As part of the ongoing Century of Books, I picked up a Miss Read (Friends at Thrush Green) which fit in perfectly with the year 1991. (That’s pretty late in life for Miss Read to be still publishing, but it worked and also encompasses fairly modern issues such as alcoholism and senility for some of the characters. People have criticized this title for being darker than her other titles, but it worked for me. This was a thoroughly enjoyable romp full of bubbles and light, and was actually a perfect antidote to the current world situation. A good palate cleanser.

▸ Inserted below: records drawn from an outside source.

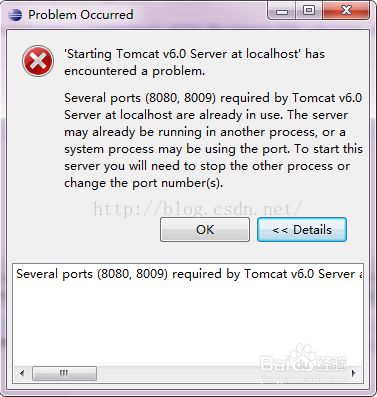Screen dimensions: 377x397
Task: Click the scrollbar track right of the thumb
Action: point(222,373)
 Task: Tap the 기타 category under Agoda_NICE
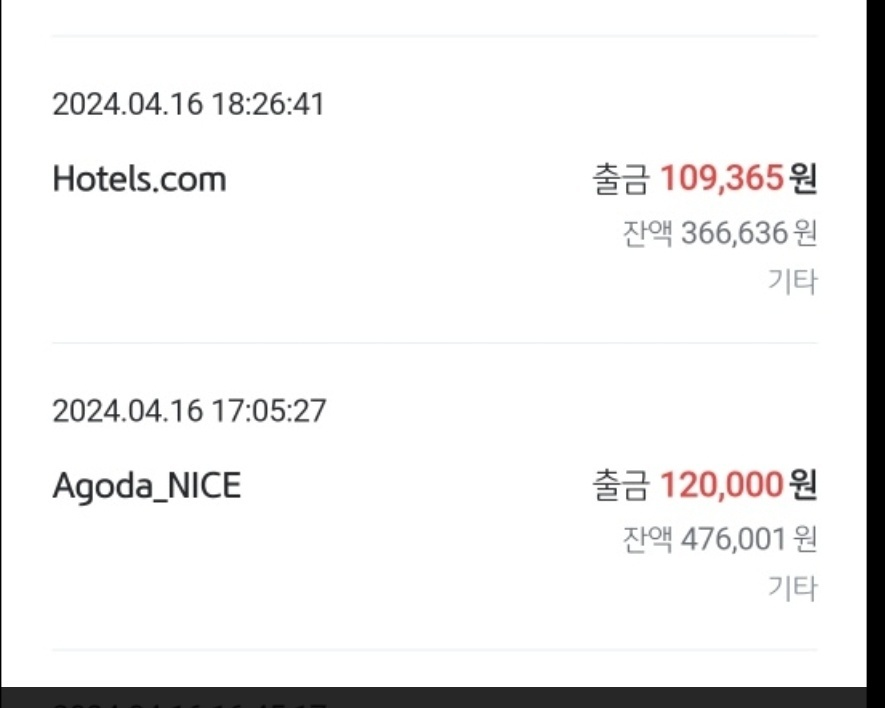[792, 588]
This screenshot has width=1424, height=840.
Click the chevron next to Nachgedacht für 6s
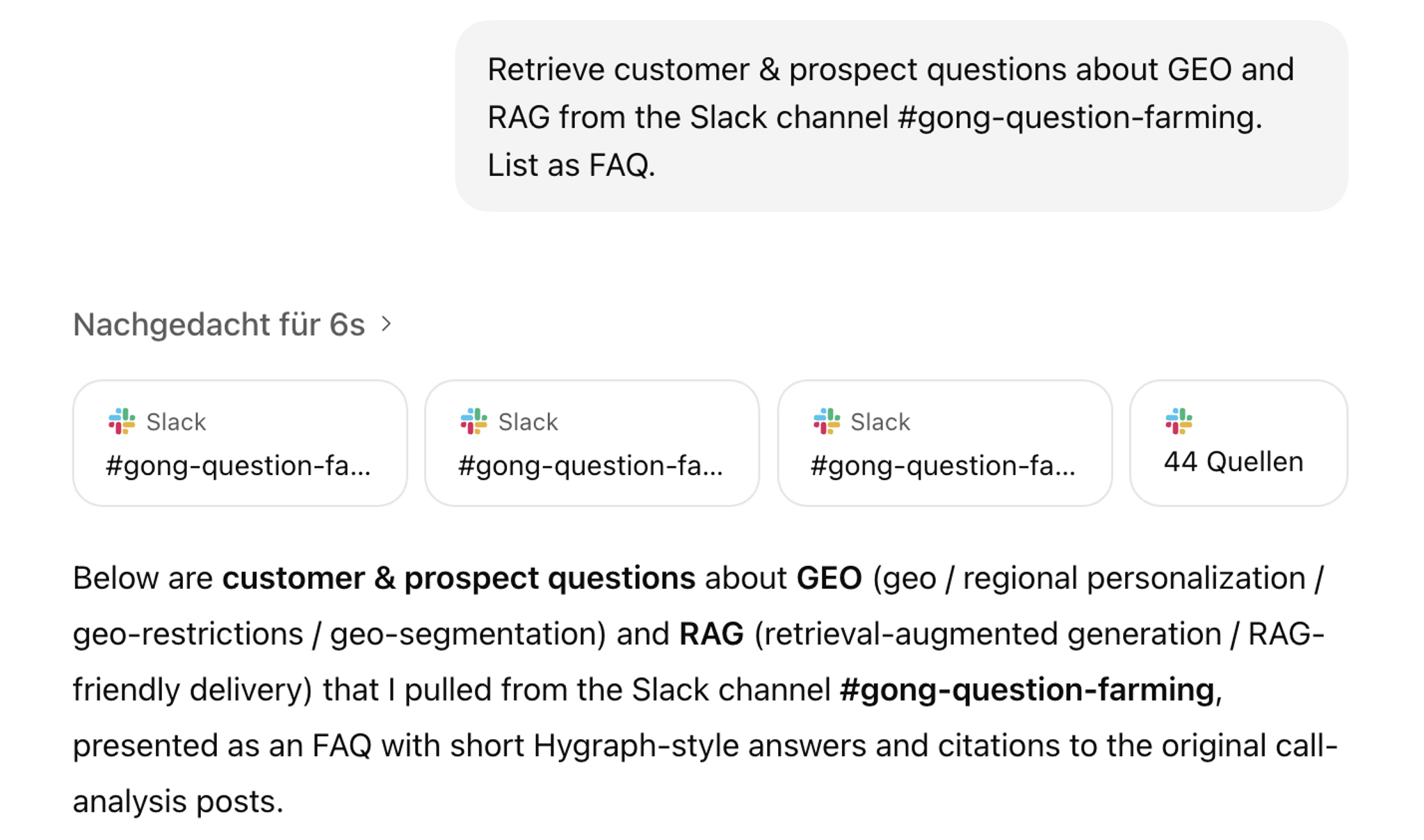387,323
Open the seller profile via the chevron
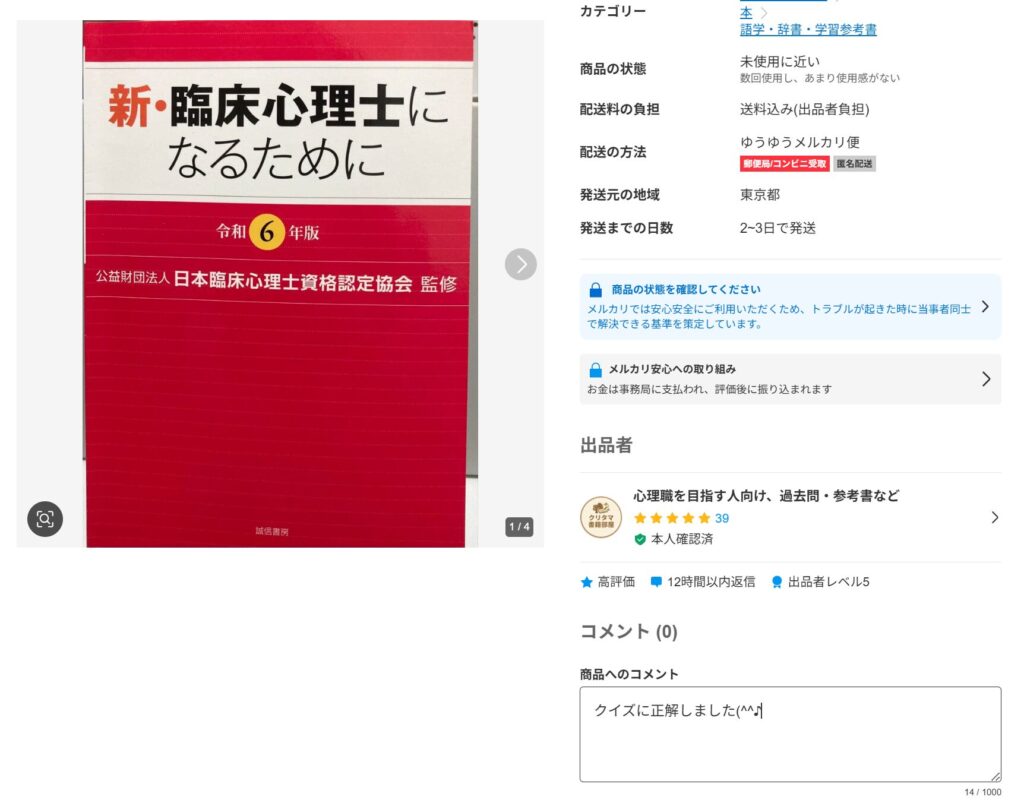1024x803 pixels. (995, 518)
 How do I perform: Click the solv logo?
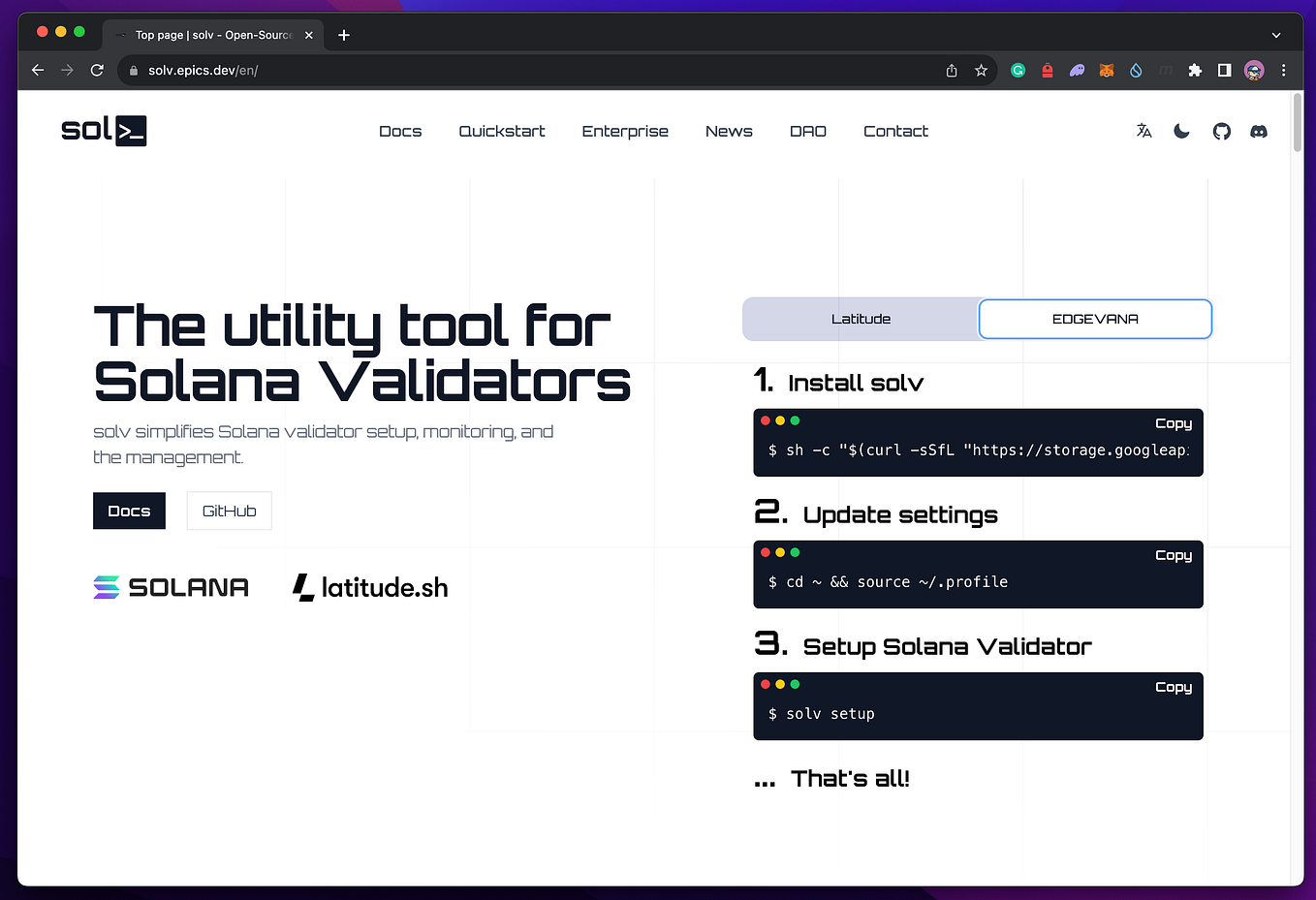[x=103, y=131]
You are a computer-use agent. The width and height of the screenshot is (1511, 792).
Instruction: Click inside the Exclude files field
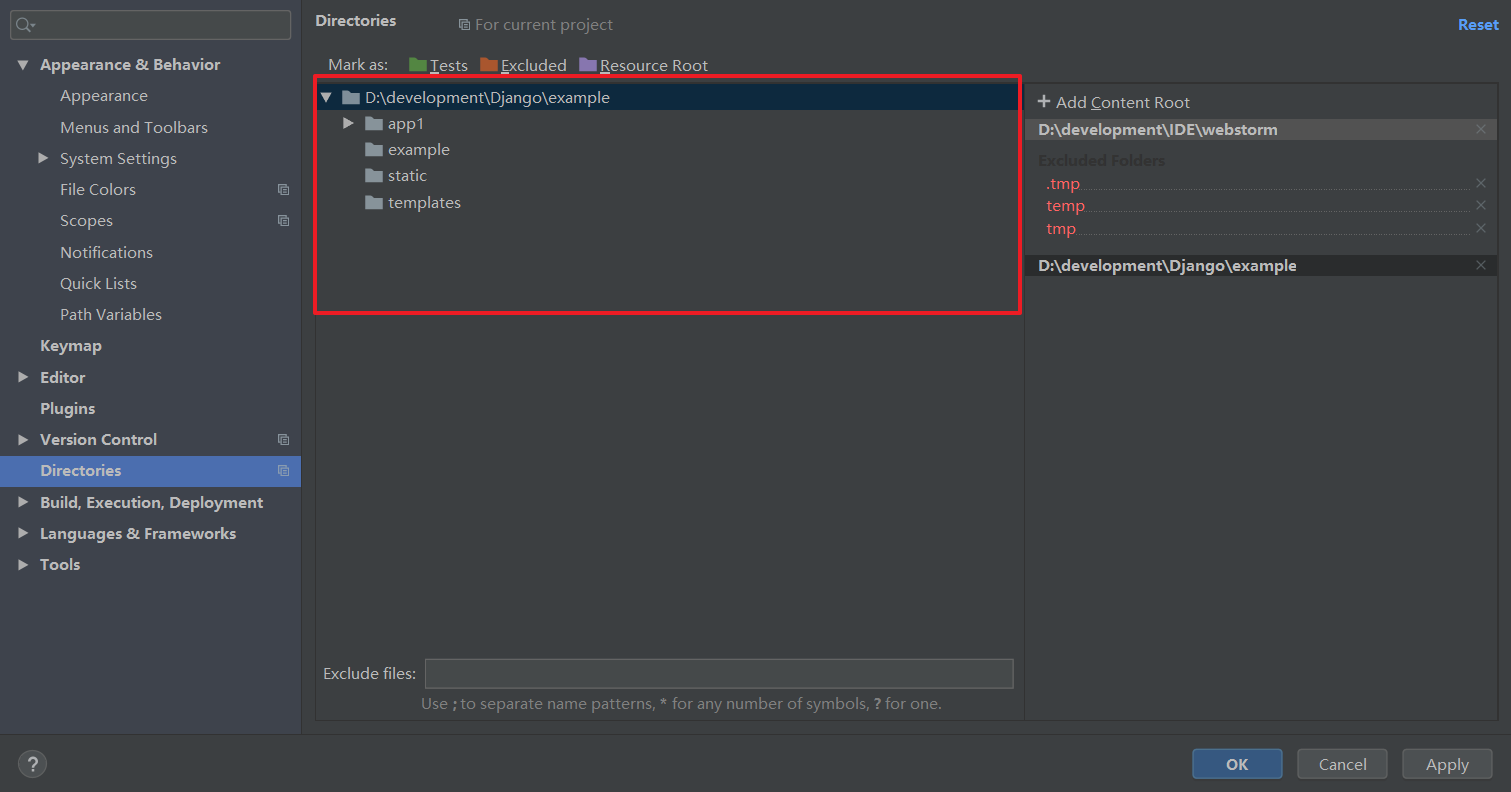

I picked up and put back down two more titles, and then came across an older F. Scott Fitzgerald title, This Side of Paradise, which is his first novel and published in 1920. It follows the life and times of college student Amory Blaine and his relationships with others as he goes through life. Not particularly gleeful to read at times, but a good solid read.

Fitzgerald had just broken up with Zelda earlier the summer that he wrote this novel, and, convinced that he would win Zelda’s heart back if it got published, he sent it to New York publisher Maxwell Perkins. Perkins reluctantly published it, and bingo, Zelda takes back Fitzgerald the spring that the book comes out. Barely a week after the book is published, Zelda and Fitzgerald get married. (Just found out that the title, “This Side of Paradise” comes from a line in a Rupert Brooke’s poem. Huh.)

I’m only about halfway through this read, but am really enjoying it for the most part. (In a bit of slow patch right now, but I bet it picks up.) More to come, I’m sure.

Swabbing the Decks…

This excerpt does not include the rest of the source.